Tuesday, 5 November 2013

Green Beans with Spring Onions

I'm always on a mission when I have spring onions in my house. I love them, and yet I never know how to use them up. When I used to eat tuna, I'd make tuna sandwiches with them (because tuna sandwiches simply aren't right unless they have onion in them), but that doesn't help me much anymore. When I have some extra tofu on hand, I make faux egg salad with them, but that lasts forever and hardly uses any onion. And in a pinch, I just chew them straight, like I used to chew on chive greens straight out of my mother's garden. But then, it does make it somewhat challenging to find someone who's willing to deal with your breath after that...

So my latest tactic is simple: sauté them. Just sauté them with other delicious vegetables and eat them straight-up. Here's my favourite combination, but let's be honest: you could probably use anything in the place of beans and still have a delicious nibble.

I mean, these are onions we're talking about. How can you go wrong?

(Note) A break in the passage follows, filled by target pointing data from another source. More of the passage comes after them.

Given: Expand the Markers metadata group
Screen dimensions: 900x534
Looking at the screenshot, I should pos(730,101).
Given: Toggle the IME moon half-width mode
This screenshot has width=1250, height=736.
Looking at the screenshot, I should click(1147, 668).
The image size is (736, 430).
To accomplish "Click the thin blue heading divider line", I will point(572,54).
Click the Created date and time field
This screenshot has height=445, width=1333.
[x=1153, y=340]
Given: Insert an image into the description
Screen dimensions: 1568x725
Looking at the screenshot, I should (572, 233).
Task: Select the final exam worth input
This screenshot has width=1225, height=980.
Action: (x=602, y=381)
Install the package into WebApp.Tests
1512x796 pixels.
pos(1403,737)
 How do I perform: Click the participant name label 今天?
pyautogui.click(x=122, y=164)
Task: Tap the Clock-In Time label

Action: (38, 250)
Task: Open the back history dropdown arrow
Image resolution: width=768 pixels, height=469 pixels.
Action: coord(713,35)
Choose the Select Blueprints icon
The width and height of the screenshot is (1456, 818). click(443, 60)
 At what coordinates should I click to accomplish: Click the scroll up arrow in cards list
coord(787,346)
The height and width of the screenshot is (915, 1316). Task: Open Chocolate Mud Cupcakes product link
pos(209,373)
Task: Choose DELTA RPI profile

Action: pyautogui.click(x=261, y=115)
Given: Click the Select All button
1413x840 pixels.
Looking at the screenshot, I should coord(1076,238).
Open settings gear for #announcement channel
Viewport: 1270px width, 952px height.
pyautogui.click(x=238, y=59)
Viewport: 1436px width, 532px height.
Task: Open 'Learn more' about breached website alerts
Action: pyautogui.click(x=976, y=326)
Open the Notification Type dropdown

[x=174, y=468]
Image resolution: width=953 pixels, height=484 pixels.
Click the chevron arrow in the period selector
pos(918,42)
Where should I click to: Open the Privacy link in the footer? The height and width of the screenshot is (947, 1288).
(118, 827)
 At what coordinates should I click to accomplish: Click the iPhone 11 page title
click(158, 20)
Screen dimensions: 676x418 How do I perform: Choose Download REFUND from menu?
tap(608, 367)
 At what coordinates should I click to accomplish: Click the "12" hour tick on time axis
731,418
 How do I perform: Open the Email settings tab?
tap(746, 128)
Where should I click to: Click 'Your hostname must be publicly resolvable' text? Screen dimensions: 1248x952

Green Beans with Spring Onions
Makes 2 large servings

1-2 Tablespoons Earth Balance margarine
1/2 lb (large handful) green beans
4 or 5 spring onions, chopped
Salt and pepper to taste

Trim the beans and cut them into 1.5" lengths (about thirds or quarters). Melt a Tablespoon of margarine in a skillet and add the onions and beans, stir-frying them until the onions are translucent and the beans are getting bright green in colour and softening a little. If the pan gets too dry, add another Tablespoon of Earth Balance to the pan. Mix in salt and pepper to taste and sauté 30 seconds longer. Serve nice and hot!